What is asked
Lay out every line of the records below as a numbered list, omitting any blank lines.

Entries
.....
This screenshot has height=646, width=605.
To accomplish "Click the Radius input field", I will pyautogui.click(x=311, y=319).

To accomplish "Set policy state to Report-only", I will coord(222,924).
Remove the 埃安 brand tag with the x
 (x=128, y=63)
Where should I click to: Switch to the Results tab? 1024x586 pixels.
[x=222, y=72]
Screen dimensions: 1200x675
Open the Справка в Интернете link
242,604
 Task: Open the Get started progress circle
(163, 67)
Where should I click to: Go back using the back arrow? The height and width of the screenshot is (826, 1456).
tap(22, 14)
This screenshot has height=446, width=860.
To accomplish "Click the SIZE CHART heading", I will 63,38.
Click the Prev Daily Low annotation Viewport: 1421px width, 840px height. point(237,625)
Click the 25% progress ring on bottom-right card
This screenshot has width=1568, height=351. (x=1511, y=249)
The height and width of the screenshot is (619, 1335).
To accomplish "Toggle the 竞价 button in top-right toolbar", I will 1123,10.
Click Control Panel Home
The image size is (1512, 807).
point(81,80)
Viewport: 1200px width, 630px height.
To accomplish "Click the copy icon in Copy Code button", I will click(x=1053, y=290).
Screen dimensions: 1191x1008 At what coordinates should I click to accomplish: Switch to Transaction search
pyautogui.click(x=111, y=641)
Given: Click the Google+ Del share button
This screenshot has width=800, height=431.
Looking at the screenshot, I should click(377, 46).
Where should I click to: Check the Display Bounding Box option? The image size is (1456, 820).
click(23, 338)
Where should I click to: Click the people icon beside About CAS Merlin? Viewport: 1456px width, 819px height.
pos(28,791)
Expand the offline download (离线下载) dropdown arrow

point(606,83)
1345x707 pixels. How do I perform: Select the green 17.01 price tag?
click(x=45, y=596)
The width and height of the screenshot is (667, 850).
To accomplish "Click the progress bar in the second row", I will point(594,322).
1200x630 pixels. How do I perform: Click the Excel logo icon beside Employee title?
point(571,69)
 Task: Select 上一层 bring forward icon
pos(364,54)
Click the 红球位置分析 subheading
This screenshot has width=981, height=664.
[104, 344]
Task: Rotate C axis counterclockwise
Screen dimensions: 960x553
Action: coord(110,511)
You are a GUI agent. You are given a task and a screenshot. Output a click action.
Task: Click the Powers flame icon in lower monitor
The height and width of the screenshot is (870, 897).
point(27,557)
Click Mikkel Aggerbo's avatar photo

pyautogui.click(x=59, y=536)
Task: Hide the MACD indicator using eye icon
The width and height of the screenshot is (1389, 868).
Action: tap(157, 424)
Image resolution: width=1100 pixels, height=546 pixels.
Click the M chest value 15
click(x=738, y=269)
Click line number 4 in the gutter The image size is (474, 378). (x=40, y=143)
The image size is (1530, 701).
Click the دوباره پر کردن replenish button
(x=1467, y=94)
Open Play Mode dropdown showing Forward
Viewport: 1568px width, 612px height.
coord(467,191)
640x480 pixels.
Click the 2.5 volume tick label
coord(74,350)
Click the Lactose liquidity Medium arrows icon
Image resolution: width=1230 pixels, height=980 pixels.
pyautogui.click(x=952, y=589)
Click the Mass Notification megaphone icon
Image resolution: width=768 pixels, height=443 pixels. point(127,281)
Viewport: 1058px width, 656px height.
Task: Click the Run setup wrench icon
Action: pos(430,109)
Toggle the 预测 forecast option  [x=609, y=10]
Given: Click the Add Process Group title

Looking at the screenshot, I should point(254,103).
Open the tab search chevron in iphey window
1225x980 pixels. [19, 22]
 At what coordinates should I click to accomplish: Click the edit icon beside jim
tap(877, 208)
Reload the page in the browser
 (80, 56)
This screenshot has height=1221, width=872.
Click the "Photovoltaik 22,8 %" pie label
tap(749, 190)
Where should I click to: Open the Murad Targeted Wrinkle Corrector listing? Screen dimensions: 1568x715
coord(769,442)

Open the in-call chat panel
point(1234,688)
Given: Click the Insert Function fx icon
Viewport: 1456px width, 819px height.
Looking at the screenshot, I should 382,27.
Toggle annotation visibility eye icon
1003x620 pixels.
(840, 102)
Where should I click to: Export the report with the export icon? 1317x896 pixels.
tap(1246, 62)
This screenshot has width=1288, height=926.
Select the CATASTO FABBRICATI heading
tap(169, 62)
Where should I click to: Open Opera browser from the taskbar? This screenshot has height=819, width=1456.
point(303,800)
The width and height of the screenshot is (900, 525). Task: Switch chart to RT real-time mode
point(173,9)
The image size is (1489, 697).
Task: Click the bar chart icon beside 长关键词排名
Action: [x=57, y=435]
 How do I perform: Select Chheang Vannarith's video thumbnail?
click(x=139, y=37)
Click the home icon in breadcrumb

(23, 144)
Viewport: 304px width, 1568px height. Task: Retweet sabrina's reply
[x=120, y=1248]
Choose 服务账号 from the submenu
.....
Response
1. This screenshot has height=646, width=605.
2. To accomplish "Click the Radius input field", I will pyautogui.click(x=311, y=319).
3. To accomplish "Set policy state to Report-only", I will coord(222,924).
4. Remove the 埃安 brand tag with the x
5.  (x=128, y=63)
6. Where should I click to: Switch to the Results tab? 1024x586 pixels.
7. [x=222, y=72]
8. Screen dimensions: 1200x675
9. Open the Справка в Интернете link
10. 242,604
11.  Task: Open the Get started progress circle
12. (163, 67)
13. Where should I click to: Go back using the back arrow? The height and width of the screenshot is (826, 1456).
14. tap(22, 14)
15. This screenshot has height=446, width=860.
16. To accomplish "Click the SIZE CHART heading", I will 63,38.
17. Click the Prev Daily Low annotation Viewport: 1421px width, 840px height. point(237,625)
18. Click the 25% progress ring on bottom-right card
19. This screenshot has width=1568, height=351. (x=1511, y=249)
20. The height and width of the screenshot is (619, 1335).
21. To accomplish "Toggle the 竞价 button in top-right toolbar", I will 1123,10.
22. Click Control Panel Home
23. The image size is (1512, 807).
24. point(81,80)
25. Viewport: 1200px width, 630px height.
26. To accomplish "Click the copy icon in Copy Code button", I will click(x=1053, y=290).
27. Screen dimensions: 1191x1008 At what coordinates should I click to accomplish: Switch to Transaction search
28. pyautogui.click(x=111, y=641)
29. Given: Click the Google+ Del share button
30. This screenshot has width=800, height=431.
31. Looking at the screenshot, I should click(377, 46).
32. Where should I click to: Check the Display Bounding Box option? The image size is (1456, 820).
33. click(23, 338)
34. Where should I click to: Click the people icon beside About CAS Merlin? Viewport: 1456px width, 819px height.
35. pos(28,791)
36. Expand the offline download (离线下载) dropdown arrow
37. point(606,83)
38. 1345x707 pixels. How do I perform: Select the green 17.01 price tag?
39. click(x=45, y=596)
40. The width and height of the screenshot is (667, 850).
41. To accomplish "Click the progress bar in the second row", I will point(594,322).
42. 1200x630 pixels. How do I perform: Click the Excel logo icon beside Employee title?
43. point(571,69)
44.  Task: Select 上一层 bring forward icon
45. pos(364,54)
46. Click the 红球位置分析 subheading
47. This screenshot has width=981, height=664.
48. [104, 344]
49. Task: Rotate C axis counterclockwise
50. Screen dimensions: 960x553
51. Action: coord(110,511)
52. You are a GUI agent. You are given a task and a screenshot. Output a click action.
53. Task: Click the Powers flame icon in lower monitor
54. The height and width of the screenshot is (870, 897).
55. point(27,557)
56. Click Mikkel Aggerbo's avatar photo
57. pyautogui.click(x=59, y=536)
58. Task: Hide the MACD indicator using eye icon
59. The width and height of the screenshot is (1389, 868).
60. Action: tap(157, 424)
61. Image resolution: width=1100 pixels, height=546 pixels.
62. Click the M chest value 15
63. click(x=738, y=269)
64. Click line number 4 in the gutter The image size is (474, 378). (x=40, y=143)
65. The image size is (1530, 701).
66. Click the دوباره پر کردن replenish button
67. (x=1467, y=94)
68. Open Play Mode dropdown showing Forward
69. Viewport: 1568px width, 612px height.
70. coord(467,191)
71. 640x480 pixels.
72. Click the 2.5 volume tick label
73. coord(74,350)
74. Click the Lactose liquidity Medium arrows icon
75. Image resolution: width=1230 pixels, height=980 pixels.
76. pyautogui.click(x=952, y=589)
77. Click the Mass Notification megaphone icon
78. Image resolution: width=768 pixels, height=443 pixels. point(127,281)
79. Viewport: 1058px width, 656px height.
80. Task: Click the Run setup wrench icon
81. Action: pos(430,109)
82. Toggle the 预测 forecast option  [x=609, y=10]
83. Given: Click the Add Process Group title
84. Looking at the screenshot, I should point(254,103).
85. Open the tab search chevron in iphey window
86. 1225x980 pixels. [19, 22]
87.  At what coordinates should I click to accomplish: Click the edit icon beside jim
88. tap(877, 208)
89. Reload the page in the browser
90.  (80, 56)
91. This screenshot has height=1221, width=872.
92. Click the "Photovoltaik 22,8 %" pie label
93. tap(749, 190)
94. Where should I click to: Open the Murad Targeted Wrinkle Corrector listing? Screen dimensions: 1568x715
95. coord(769,442)
96. Open the in-call chat panel
97. point(1234,688)
98. Given: Click the Insert Function fx icon
99. Viewport: 1456px width, 819px height.
100. Looking at the screenshot, I should 382,27.
101. Toggle annotation visibility eye icon
102. 1003x620 pixels.
103. (840, 102)
104. Where should I click to: Export the report with the export icon? 1317x896 pixels.
105. tap(1246, 62)
106. This screenshot has width=1288, height=926.
107. Select the CATASTO FABBRICATI heading
108. tap(169, 62)
109. Where should I click to: Open Opera browser from the taskbar? This screenshot has height=819, width=1456.
110. point(303,800)
111. The width and height of the screenshot is (900, 525). Task: Switch chart to RT real-time mode
112. point(173,9)
113. The image size is (1489, 697).
114. Task: Click the bar chart icon beside 长关键词排名
115. Action: [x=57, y=435]
116.  How do I perform: Select Chheang Vannarith's video thumbnail?
117. click(x=139, y=37)
118. Click the home icon in breadcrumb
119. (23, 144)
120. Viewport: 304px width, 1568px height. Task: Retweet sabrina's reply
121. [x=120, y=1248]
122. Choose 服务账号 from the submenu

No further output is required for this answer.